Vanaf 1 oktober 2017 voert de gemeente Amsterdam een meldplicht vakantieverhuur in om de negatieve gevolgen van toeristische verhuur van woningen te beperken. De meldplicht wordt op verzoek van de gemeenteraad vastgelegd in de Huisvestingsverordening die hiervoor aangepast wordt. De meldplicht beperkt het aantal woningen dat langer dan 60 dagen wordt verhuurd en overtredingen kunnen effectiever gehandhaafd worden. Het maakt niet uit via welk platform de woning wordt verhuurd.
2455 inspraakreacties
De aangepaste Huisvestingsverordening is van 5 mei tot en met 2 juni vrijgegeven voor inspraak. In totaal zijn 2455 reacties ontvangen waarvan 83% van de inspraakreacties positief zijn over de meldplicht. De positieve inspraakreacties waren vooral gericht op de negatieve gevolgen van toeristische verhuur op de woningvoorraad en het woon- en leefmilieu. Reacties tegen de meldplicht gingen vooral over de administratieve last voor de verhuurder en mogelijke risico’s op het gebied van privacy.

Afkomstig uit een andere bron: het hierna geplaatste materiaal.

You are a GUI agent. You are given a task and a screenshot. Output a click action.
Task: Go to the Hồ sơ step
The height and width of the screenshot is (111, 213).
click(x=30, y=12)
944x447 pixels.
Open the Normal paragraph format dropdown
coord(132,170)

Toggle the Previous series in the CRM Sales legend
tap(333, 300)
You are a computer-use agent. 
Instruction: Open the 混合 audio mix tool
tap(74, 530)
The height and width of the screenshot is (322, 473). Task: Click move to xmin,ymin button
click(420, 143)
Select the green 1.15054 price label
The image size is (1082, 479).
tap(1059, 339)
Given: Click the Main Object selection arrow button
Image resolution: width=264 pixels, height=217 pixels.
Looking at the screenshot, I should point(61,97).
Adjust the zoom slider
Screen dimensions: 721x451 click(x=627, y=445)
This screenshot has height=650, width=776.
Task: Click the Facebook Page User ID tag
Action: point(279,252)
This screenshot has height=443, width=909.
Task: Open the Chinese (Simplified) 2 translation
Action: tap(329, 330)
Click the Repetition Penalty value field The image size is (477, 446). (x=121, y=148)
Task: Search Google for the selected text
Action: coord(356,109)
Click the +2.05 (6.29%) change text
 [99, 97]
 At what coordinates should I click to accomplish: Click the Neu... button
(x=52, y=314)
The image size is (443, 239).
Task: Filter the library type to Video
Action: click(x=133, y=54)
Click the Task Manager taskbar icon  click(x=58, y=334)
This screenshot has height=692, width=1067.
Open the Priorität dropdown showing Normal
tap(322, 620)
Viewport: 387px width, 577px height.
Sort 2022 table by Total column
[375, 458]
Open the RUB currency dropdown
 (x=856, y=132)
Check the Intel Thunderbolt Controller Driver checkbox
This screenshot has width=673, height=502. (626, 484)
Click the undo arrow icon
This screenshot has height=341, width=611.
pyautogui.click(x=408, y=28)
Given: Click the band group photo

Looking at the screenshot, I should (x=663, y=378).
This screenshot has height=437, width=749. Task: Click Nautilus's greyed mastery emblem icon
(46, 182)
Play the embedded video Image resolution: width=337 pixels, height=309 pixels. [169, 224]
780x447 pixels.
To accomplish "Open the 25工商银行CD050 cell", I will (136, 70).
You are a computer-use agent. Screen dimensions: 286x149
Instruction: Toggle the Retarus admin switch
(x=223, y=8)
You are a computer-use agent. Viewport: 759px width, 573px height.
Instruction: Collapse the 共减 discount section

Strijd tegen illegale hotels
Wethouder Ivens: “De meldplicht is een nieuw wapen in de strijd tegen illegale hotels. Door te melden nemen mensen zelf verantwoordelijkheid om kenbaar te maken dat zij hun woning tijdelijk willen verhuren. Ik ben dan ook blij dat veel Amsterdammers zich hebben gemengd in de discussie. Voor hen nemen wij deze maatregel, om de stad leefbaar en toegankelijk te houden.”
Melden en boetes
Melden van vakantieverhuur gaat via een digitaal meldingssysteem waarbij een beperkt aantal gegevens verplicht zijn. Niet-melden van een woning voor toeristische verhuur levert een boete van 6.000 euro op. Dit kan oplopen tot een boete van 20.500 euro als ook overige voorwaarden, zoals de termijn van 60 dagen, zijn overtreden.
Campagnes
Bewoners en eigenaren worden via een campagne geïnformeerd over de nieuwe regels. Een eerste campagne bij de start van de meldplicht en een herhaling in december van dit jaar. Op 19 juli aanstaande wordt de aanpassing in de Huisvestingsverordening in de gemeenteraad behandeld.